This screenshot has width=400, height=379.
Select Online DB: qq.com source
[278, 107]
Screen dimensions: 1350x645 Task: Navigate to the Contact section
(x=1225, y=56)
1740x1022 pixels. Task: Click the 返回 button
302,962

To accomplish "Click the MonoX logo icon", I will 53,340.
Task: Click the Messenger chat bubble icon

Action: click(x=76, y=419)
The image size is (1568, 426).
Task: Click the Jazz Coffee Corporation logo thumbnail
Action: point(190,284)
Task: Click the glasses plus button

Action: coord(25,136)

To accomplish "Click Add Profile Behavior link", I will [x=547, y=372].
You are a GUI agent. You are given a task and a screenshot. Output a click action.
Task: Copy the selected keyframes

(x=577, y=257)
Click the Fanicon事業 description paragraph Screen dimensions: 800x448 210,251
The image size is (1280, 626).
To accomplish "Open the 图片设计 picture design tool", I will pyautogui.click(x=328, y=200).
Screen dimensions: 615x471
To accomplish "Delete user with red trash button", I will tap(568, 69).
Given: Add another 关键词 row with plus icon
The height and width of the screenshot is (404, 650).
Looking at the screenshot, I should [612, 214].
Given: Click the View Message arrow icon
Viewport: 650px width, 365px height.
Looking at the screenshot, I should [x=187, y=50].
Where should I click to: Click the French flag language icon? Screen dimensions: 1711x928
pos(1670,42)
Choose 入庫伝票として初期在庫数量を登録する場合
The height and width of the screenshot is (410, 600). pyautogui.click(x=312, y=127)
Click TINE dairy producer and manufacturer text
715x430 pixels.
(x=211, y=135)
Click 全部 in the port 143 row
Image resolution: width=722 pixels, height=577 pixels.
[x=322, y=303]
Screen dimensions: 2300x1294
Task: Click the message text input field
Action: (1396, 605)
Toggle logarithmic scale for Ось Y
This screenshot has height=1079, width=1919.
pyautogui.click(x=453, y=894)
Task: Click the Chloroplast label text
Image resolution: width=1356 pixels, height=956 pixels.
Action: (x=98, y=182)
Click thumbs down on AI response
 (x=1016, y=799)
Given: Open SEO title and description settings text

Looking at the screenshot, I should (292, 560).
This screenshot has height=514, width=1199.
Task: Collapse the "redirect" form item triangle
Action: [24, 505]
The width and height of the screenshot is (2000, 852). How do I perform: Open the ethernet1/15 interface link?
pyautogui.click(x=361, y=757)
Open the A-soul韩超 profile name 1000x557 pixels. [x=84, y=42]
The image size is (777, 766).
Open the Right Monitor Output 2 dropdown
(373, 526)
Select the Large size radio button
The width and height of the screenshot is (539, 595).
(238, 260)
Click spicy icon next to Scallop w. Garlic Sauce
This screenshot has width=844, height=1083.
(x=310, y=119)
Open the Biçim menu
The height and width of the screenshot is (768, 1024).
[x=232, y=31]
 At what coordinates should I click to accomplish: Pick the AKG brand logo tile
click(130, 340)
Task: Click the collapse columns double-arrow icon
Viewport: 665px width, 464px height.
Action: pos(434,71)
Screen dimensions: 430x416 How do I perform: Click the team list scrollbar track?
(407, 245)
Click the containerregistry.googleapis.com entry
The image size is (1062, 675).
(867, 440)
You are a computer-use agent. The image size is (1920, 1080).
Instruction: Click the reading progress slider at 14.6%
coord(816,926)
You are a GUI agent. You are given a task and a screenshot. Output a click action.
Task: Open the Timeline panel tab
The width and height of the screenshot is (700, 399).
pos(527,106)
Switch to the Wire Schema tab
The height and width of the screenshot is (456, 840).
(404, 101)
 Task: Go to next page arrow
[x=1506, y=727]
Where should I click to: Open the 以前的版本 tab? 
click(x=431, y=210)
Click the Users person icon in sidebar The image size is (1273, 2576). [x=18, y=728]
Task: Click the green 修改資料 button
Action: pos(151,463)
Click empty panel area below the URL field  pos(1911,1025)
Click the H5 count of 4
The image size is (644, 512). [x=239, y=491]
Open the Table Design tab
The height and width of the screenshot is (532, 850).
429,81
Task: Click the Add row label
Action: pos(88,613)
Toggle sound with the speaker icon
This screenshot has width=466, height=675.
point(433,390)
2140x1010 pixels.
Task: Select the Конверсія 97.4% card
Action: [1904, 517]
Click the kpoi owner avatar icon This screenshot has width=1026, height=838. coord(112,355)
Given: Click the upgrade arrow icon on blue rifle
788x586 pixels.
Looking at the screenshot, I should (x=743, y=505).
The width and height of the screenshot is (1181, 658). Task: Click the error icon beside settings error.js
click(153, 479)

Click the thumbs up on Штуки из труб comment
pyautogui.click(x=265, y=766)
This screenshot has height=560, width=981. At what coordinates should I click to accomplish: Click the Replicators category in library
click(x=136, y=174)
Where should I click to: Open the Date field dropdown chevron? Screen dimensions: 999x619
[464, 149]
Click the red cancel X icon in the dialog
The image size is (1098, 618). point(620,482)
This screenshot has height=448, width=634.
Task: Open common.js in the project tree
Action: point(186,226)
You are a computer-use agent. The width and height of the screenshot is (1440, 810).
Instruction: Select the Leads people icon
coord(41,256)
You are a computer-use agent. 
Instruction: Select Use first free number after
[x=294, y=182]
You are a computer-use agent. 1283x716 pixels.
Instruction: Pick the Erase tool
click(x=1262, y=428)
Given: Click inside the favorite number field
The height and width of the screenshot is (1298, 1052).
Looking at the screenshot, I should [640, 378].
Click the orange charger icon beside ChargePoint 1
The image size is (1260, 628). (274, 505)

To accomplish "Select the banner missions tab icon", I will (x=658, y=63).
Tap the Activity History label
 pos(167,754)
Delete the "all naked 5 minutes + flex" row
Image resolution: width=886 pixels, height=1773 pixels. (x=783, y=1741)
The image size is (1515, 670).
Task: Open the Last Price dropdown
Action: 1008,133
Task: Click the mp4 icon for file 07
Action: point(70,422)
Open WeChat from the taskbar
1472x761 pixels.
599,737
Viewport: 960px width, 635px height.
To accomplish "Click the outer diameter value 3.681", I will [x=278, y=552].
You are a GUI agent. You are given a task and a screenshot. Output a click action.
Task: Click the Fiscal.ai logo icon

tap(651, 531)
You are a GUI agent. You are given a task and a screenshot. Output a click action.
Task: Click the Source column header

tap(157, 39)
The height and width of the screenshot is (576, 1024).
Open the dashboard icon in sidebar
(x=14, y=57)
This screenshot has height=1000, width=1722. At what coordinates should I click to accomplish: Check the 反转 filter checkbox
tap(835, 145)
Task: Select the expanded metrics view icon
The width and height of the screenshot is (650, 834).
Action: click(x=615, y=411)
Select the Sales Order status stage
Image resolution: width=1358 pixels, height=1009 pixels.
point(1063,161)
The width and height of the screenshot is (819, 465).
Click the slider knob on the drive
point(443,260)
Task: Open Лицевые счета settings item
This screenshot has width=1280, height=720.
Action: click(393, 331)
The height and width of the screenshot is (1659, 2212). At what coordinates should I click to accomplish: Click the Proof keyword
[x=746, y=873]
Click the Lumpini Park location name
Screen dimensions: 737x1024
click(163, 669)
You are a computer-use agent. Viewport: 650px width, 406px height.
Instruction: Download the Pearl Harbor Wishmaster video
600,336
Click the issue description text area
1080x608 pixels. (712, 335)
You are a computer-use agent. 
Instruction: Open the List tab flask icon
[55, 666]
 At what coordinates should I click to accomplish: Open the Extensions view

+-------+

EXERCISE DIRECTIONS
Show me all lines in the records that contain "with".

ANSWER
To accomplish "Delete user with red trash button", I will tap(568, 69).
Given: Add another 关键词 row with plus icon
Toggle sound with the speaker icon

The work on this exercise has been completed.